Infelizmente, esses grandes artistas da canção estão chegando ao fim. As novas gerações, inundadas pela parafernália do nada e que têm a sustentação integral do Sistema, desconhecerão dentro de poucas décadas o sentido da música essencial destinada a um gênero de musique de variétés.  Poder-se-ia acrescentar que a canção popular perpetrada por tantos artistas de mérito, entre eles Charles Aznavour, continuará sua trajetória a partir de público menor, mas infinitamente mais seletivo em suas escolhas sonoras. Mario Vargas Lhosa, em recente conferência sobre o estágio atual da Arte, entendendo-a por vezes como palhaçada que interessa ao Sistema, afirmou que “se nos dedicarmos à pura brincadeira, a cultura desaparece e nosso mundo se empobrece”.
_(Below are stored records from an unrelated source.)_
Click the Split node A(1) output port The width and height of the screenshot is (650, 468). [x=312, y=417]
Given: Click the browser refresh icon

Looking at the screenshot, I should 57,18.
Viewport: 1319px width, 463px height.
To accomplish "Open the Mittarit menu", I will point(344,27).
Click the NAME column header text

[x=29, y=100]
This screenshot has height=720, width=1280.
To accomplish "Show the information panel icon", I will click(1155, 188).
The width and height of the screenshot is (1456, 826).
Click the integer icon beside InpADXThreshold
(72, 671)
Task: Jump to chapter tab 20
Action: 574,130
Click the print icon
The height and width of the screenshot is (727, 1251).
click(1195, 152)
 After a concert with Charles Aznavour in São Paulo, I couldn’t help comparing the qualities of this French pop legend – good songs, great lyrics, selected audience – to the crappy pop music of today with performers without singing talent, pathetic lyrics, noise, crowds standing up, screaming and waving their arms in a frenzy, sadly concluding that pop music just isn’t what it used to be at the “golden age” with Frank Sinatra, Nat King Cole, Bing Crosby, Amália Rodrigues, Tony Bennett and Aznavour himself and that quality is falling over time.